今月のえんちょうのことば

えんちょうが毎月あたまをひねって絞り出したことばです。
お坊さんモードでお話いたします。

子育てとカルト

カルト宗教に注目が集まっています。幼児教育とカルト宗教、なんの関係もないようですが、こどもが進学したり、就職してひとり暮らしをはじめるときの心配はカルト宗教の勧誘というはなしも見たので、宗教関係者である園長が一文書かせていただきます。
まず、宗教は危ないという印象がありますね。実際危ない宗教は世界中たくさんあるので、事実でもあります。だから、宗教には関わらないで、という生活を心がけるのですけど、人間の心はおよそ宗教というものなしで生活できないので、宗教と無関係に生活するということが困難です。
宗教とは「宗」、ものの中心となるものについての教えです。中心だからべつに仏教とかキリスト教とかでなくとも誰にでもあるものです。私たちは生活のなかでいろいろな出来事に遭います。そのとき、判断するでしょ、良いとか悪いとか、立派だとか、みっともないとか。その判断の基になるものが広い意味での宗教です。人生金がすべて、は立派に判断の基になります。ルックスがすべて、と考えるひともいるし、教養こそ人間の価値と信じるひともいます。園長はお寺生まれですが、都会で生活していたときは無宗教派でした。でも、生活の中心がないのではなく、やっていた美術を基準にして物事を見、判断していました。宗教とはいわば自分のたちばです。大事だと考えていることです。だから、無宗教でいるというわけにはいかないのです。
人間が生きて生活するということは、いろんなことに遭うということです。学校や職場の人間関係で悩んだり、病気や挫折で思った自分を生きることができなかったり。
順調な人生を歩むことが一番だ、という考えも宗教と言えます。
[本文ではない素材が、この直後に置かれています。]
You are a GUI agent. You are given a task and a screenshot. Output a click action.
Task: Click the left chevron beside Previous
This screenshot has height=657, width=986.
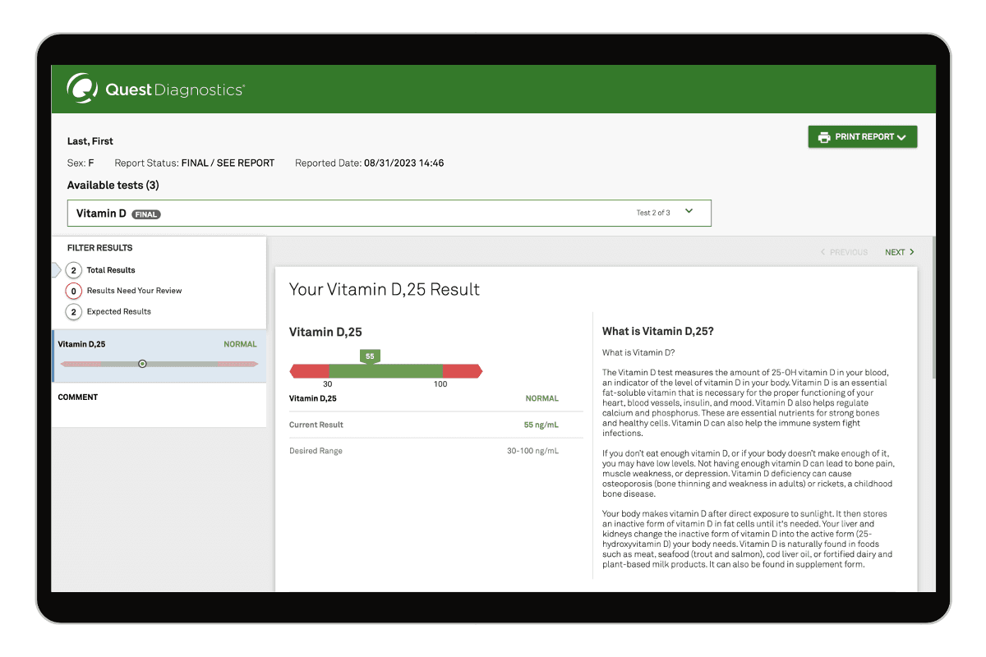click(x=823, y=252)
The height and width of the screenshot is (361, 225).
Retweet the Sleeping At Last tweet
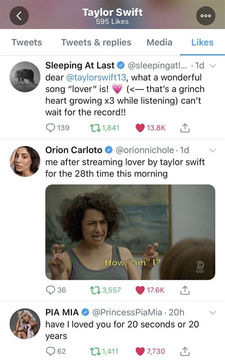click(x=95, y=128)
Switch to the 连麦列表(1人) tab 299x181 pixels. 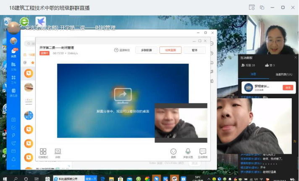pos(284,74)
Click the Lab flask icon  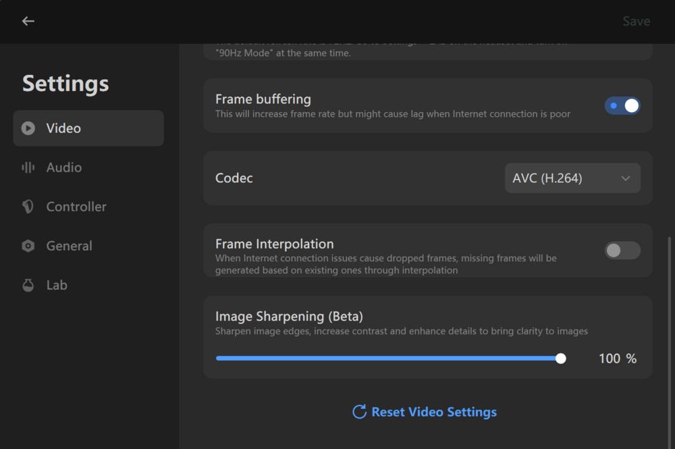click(x=28, y=285)
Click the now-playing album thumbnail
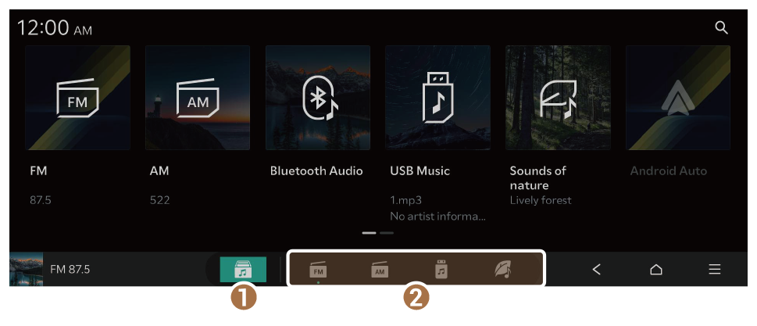Screen dimensions: 757x326 (x=26, y=269)
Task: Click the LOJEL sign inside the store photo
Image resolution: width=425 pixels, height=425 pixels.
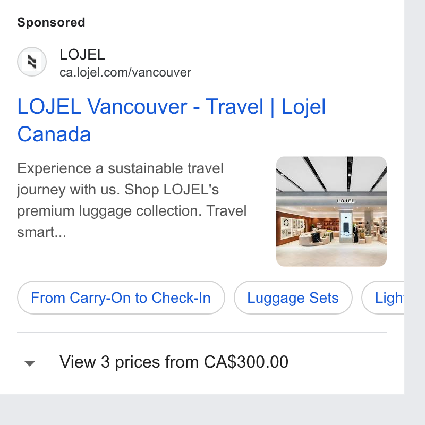Action: (345, 201)
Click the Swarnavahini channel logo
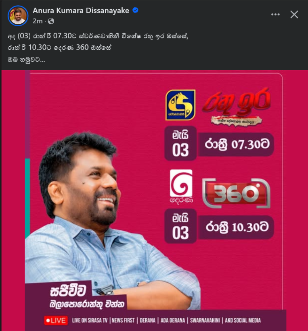 coord(180,105)
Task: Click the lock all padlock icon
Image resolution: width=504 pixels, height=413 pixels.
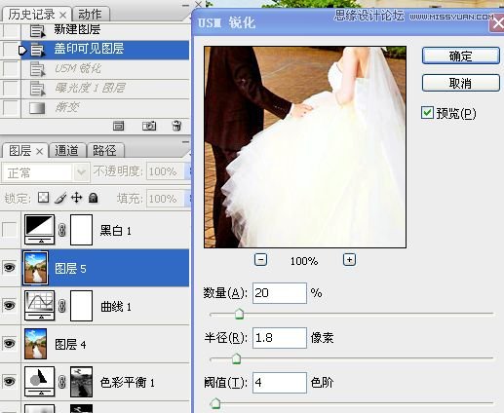Action: click(94, 198)
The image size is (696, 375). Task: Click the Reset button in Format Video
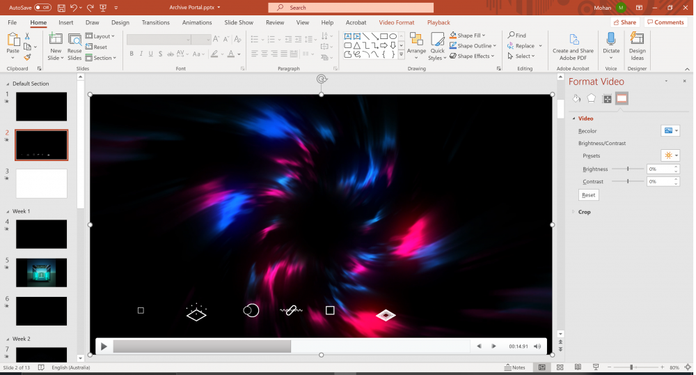point(588,195)
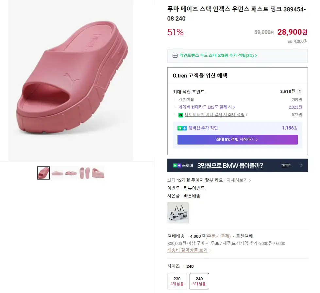Expand 자세히보기 for interest-free installment cards

coord(239,180)
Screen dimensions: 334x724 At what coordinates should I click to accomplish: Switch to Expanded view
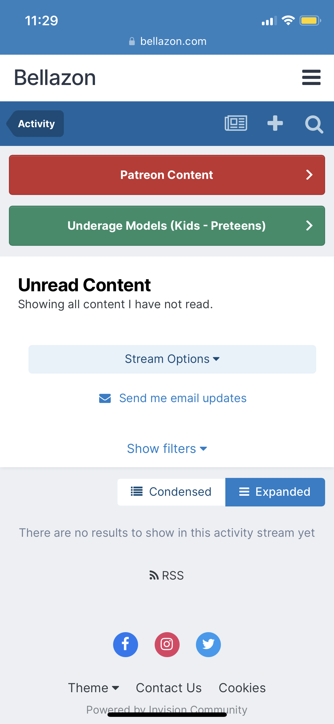275,492

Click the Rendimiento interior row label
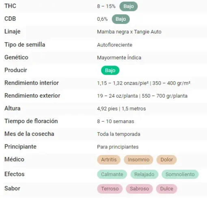[x=32, y=83]
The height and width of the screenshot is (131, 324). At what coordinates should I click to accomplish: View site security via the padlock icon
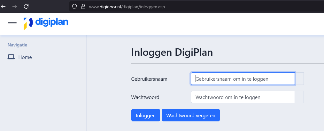click(83, 6)
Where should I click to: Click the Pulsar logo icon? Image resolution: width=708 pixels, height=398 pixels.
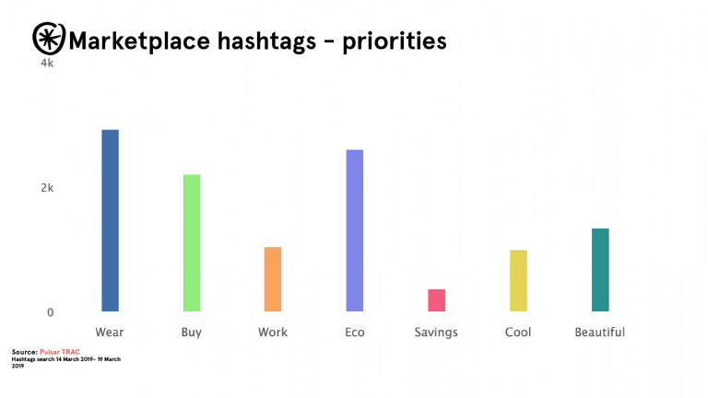pyautogui.click(x=49, y=38)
だけど、「順調な人生こそ」と考えているほど人生に躓いたときに混乱し迷います。そういうとき、「あなたの気持ちはわかるよ、他のひとたちが間違っているんだよ」とか、「みんな真実を知らない、あなたはその真実に目覚めたんだ」なんて言われたらコロコロと転がってしまうのではないですか。誰も彼もが転がる可能性を抱えて生活しているのです。だから、こどもが独り立ちするまでに、多少は宗教というものについて考えることは大切なんではないでしょうか。
人間は生きている間いろいろなものを求めて悪戦苦闘します。けれど、何を得ても最後はみんなこの世を去って行きます。「どうせ死ぬのになぜ生きる」という問いは中学生の頃に起きてきます。この問題を引き受けるものがなければ、たとえ学業が順調でも、健康でも悩み苦しむことになります。習い事に集中したり、上手に楽しんだりして忘れることもできますが、やはりここはしっかりと悩んだほうがいいところです。この頃のこどもに人気のある漫画って、なにかひとつ考えさせられる深刻なものがありますね、ちゃんとこどもたちの問題を反映しているのだと思うのです。ここでぜひ仏教を!とは申しませんが、そうした心の悩みを受けとめるような文学、哲学にふれることは必要なのではないでしょうか。
どんな宗教が危ないですかって、それは宗教にかぎらずうまい話とやたら親切なひとでしょう。もうけ話は要注意ですね、それから、「ウチの教えを信じないと不幸になるぞ、どうなってもいいのか」と脅してくる宗教も危険です。さっき書いたセリフ「あなたの気持ちはわかるよ、他のひとたちが間違っているんだよ」「みんな真実を知らない、あなたはその真実に目覚めたんだ」というのも怖いですね。ひとむかし前はお金を要求される宗教は危険って言われましたが、ハマってしまえば後からでもお金をとれるわけですから、お金に関係なく要注意。